The AI tools question for students is more ethically complex than for any other user group, because the tools that can help you learn faster are the same tools that can help you bypass the learning entirely. Getting this right is the central challenge.
The Ethical Line: Where AI Helps Learning
AI tools help learning when they: explain concepts you do not understand in new ways until they click, help you identify gaps in your understanding by generating questions you struggle to answer, provide feedback on your own thinking and writing so you can improve it, summarise dense material to make it accessible before you engage with the detail, and help you see how different ideas connect across subjects and disciplines.
Where AI Undermines Learning
AI tools undermine learning when they: write essays or assignments that you submit as your own work, solve problems that the learning objective is for you to solve yourself, generate answers to questions before you have genuinely attempted them, and produce outputs that pass assessment without you developing the underlying skill being assessed.

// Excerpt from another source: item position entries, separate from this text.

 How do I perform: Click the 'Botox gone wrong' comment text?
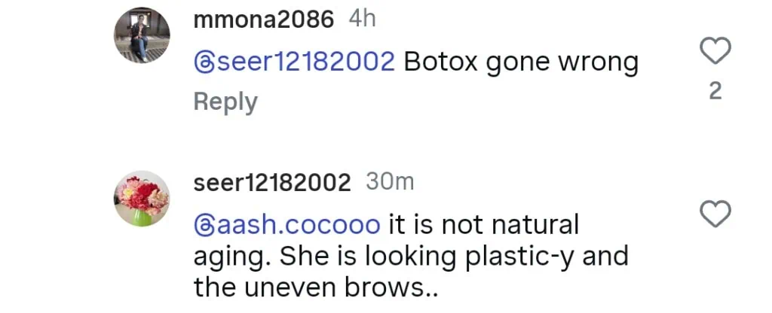521,62
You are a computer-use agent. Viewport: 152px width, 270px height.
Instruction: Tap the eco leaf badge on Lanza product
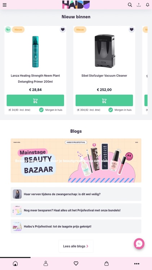8,30
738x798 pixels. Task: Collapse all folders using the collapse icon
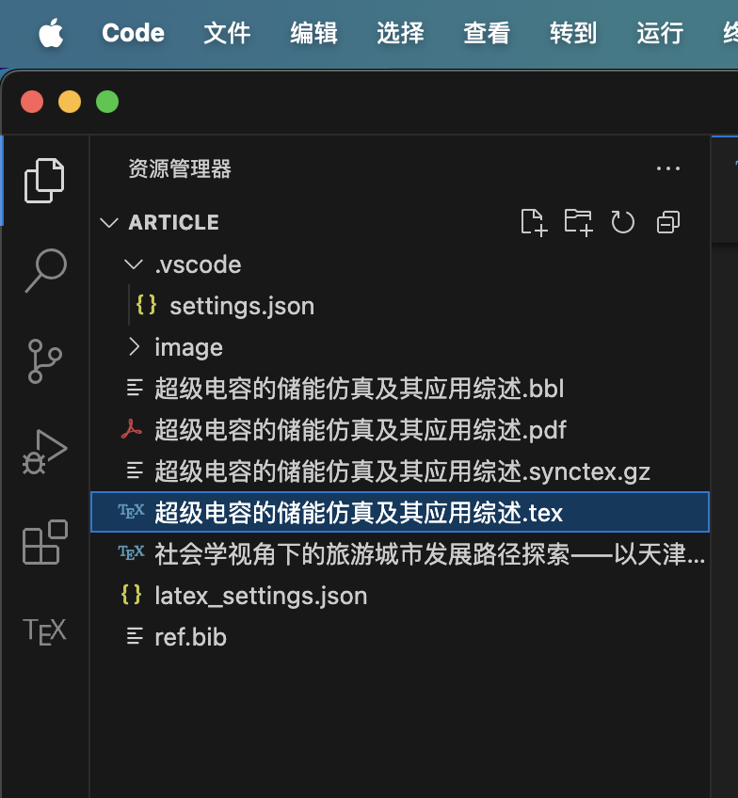668,222
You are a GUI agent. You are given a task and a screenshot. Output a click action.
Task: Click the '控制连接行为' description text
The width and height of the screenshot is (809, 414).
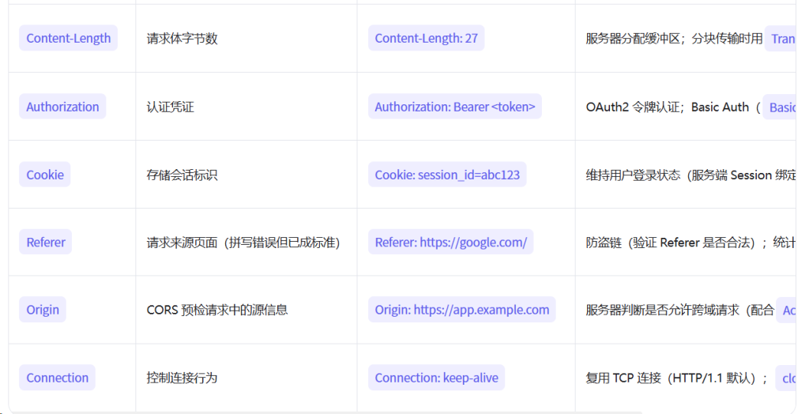pyautogui.click(x=182, y=378)
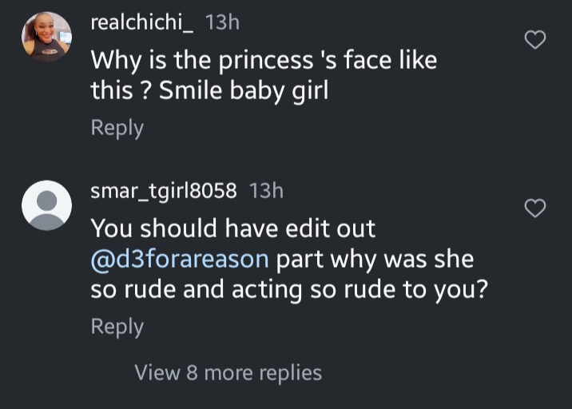Screen dimensions: 572x409
Task: Reply to smar_tgirl8058's comment
Action: [117, 327]
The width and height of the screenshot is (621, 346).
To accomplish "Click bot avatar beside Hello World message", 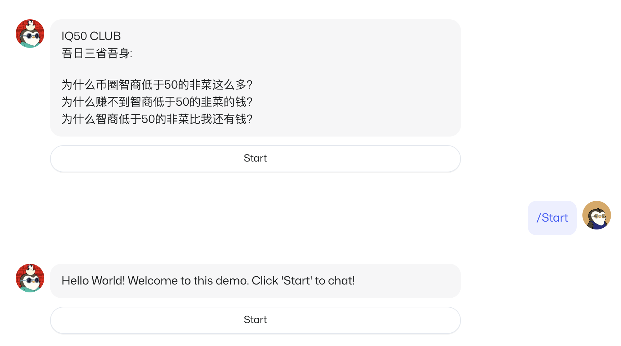I will tap(30, 278).
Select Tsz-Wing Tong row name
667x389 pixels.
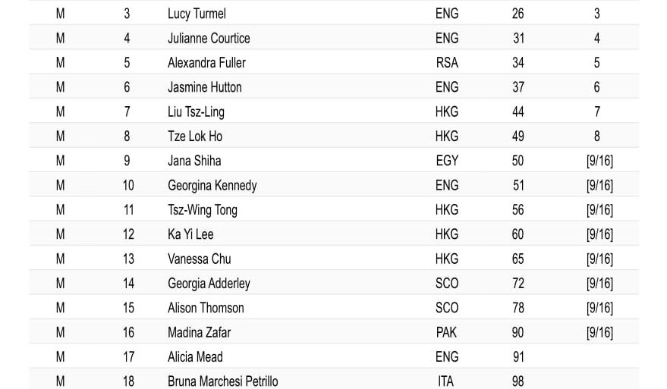(202, 210)
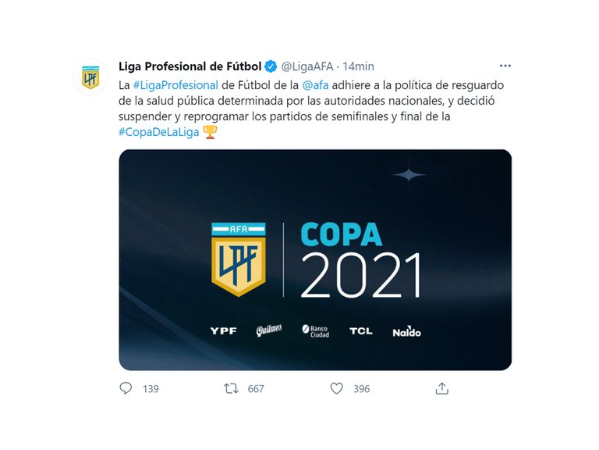This screenshot has height=450, width=599.
Task: Like the tweet with the heart icon
Action: [x=336, y=388]
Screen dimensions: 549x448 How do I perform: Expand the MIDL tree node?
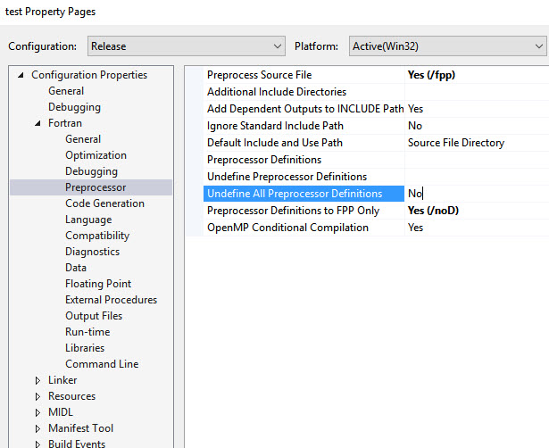pos(37,412)
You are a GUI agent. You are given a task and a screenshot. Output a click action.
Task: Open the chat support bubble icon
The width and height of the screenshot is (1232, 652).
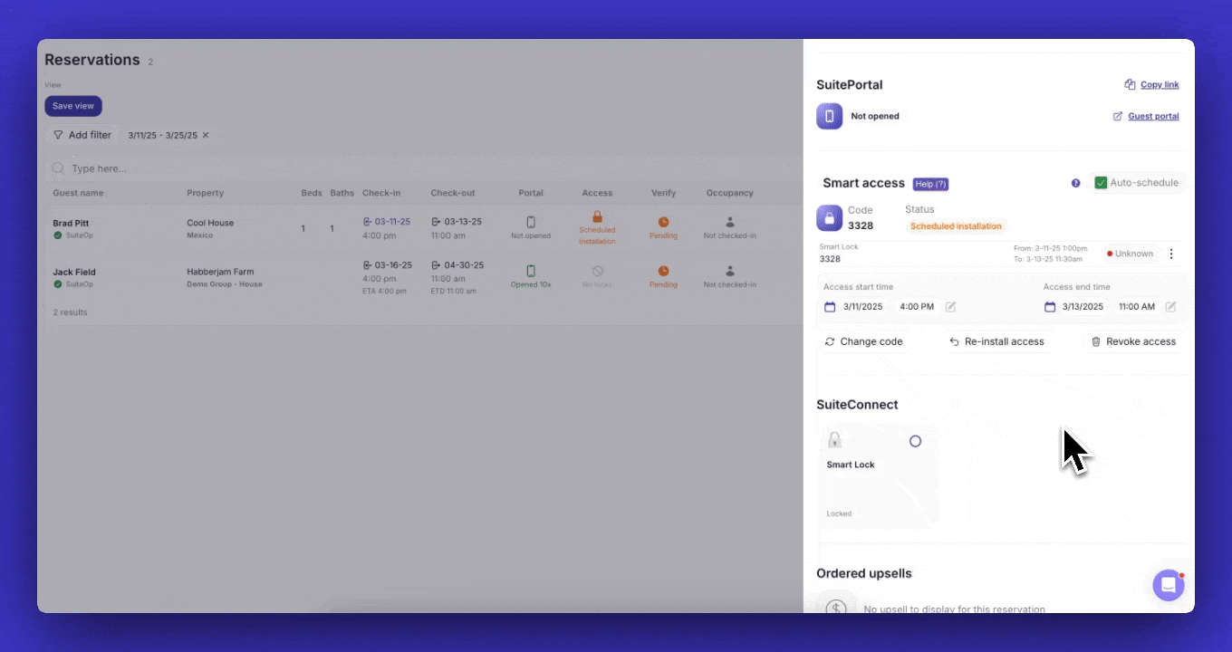pyautogui.click(x=1168, y=585)
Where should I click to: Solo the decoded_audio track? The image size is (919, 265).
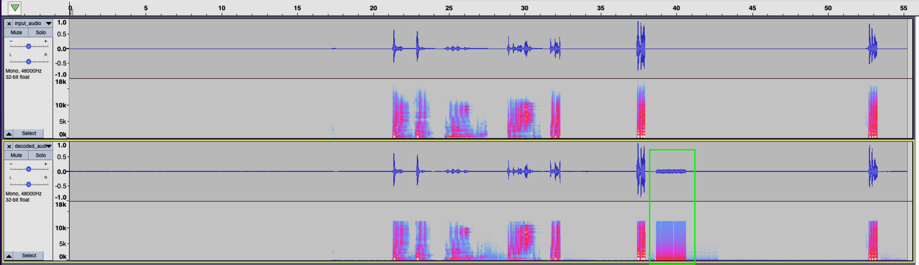tap(40, 155)
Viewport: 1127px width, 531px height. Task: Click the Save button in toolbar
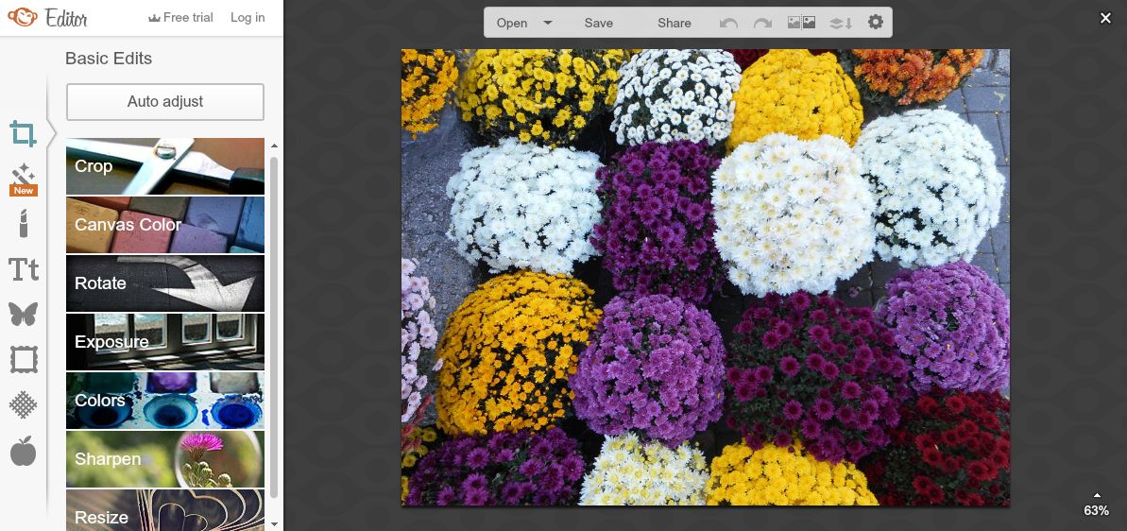(x=598, y=23)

| Use Case | Best Tool | Why It Works | Cost |
|---|---|---|---|
| Understanding complex concepts | Claude or ChatGPT | Explains at your level and adapts to follow-up questions | Free |
| Research starting point | Perplexity AI | Provides sourced citable summaries of topics | Free |
| Editing and improving your own writing | Grammarly free | Improves clarity without rewriting your ideas | Free |
| Studying from your own notes | Google NotebookLM | Creates study materials from your own uploaded documents | Free |
| Spaced repetition flashcards | Anki plus ChatGPT | AI generates flashcards Anki spaces repetitions | Free |
| Math problem understanding | Wolfram Alpha plus ChatGPT | Step-by-step explanations not just answers | Free |
Google NotebookLM: The Most Underrated Student AI Tool
Google NotebookLM is one of the most genuinely useful and most underappreciated AI tools for students. You upload your lecture notes, textbook chapters, or research papers, and NotebookLM creates a personalised AI tutor that can only answer questions based on those specific documents. This eliminates the hallucination problem that makes ChatGPT risky for academic fact-checking, because the AI is constrained to information from your actual course materials. It is completely free.